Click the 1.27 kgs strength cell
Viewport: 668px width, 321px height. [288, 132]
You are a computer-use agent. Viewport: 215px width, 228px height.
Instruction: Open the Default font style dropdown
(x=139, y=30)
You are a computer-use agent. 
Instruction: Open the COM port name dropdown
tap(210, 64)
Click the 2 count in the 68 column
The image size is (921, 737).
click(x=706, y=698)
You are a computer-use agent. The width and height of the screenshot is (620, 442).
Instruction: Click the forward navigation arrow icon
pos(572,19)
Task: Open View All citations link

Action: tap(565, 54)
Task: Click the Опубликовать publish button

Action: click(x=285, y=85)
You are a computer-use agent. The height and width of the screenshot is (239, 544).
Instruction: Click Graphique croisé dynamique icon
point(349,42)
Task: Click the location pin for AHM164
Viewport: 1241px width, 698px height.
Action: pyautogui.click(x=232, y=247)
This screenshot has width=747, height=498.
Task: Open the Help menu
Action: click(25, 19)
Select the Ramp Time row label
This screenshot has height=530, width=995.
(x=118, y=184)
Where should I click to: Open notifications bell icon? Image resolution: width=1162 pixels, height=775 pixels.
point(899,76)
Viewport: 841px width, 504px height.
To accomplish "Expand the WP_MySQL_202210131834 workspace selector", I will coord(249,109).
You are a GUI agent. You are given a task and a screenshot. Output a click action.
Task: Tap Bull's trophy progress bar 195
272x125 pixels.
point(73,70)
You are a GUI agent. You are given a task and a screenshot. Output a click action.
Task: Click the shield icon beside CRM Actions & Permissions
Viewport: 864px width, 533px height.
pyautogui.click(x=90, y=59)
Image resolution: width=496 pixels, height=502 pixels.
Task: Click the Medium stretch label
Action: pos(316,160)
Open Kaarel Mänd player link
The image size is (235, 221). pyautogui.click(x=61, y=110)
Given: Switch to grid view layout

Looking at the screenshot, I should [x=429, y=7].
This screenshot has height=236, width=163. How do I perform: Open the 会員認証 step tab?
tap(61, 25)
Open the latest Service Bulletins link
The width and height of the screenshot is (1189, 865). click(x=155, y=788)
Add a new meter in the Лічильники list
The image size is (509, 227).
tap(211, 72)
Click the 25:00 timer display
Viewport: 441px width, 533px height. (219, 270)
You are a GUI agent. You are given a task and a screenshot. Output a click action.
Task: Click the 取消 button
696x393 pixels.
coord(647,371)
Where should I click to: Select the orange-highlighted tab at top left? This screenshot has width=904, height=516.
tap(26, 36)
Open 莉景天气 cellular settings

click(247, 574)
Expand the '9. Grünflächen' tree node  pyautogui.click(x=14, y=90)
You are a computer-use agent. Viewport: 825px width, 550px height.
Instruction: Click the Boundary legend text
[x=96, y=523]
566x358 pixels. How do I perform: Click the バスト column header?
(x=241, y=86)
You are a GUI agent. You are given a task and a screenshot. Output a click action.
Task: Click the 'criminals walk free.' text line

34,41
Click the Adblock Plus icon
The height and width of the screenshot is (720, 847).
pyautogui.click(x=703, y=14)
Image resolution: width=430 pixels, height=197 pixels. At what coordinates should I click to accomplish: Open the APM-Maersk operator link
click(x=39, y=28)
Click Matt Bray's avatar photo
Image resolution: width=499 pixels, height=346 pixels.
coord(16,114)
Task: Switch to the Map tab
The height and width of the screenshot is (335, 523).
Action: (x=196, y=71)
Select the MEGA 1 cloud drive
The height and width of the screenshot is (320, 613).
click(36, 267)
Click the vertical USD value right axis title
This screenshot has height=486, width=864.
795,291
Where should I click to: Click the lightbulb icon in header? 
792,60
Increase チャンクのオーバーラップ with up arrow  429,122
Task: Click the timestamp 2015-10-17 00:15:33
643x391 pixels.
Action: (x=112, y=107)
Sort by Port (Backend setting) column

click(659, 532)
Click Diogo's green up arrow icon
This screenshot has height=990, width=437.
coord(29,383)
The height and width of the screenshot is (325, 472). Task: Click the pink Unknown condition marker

________________

→ **What is needed**
Copy out, from the listing above, every line that contains the word "Expand".

→ **Answer for this exercise**
To accomplish "Expand the WP_MySQL_202210131834 workspace selector", I will coord(249,109).
Expand the '9. Grünflächen' tree node  pyautogui.click(x=14, y=90)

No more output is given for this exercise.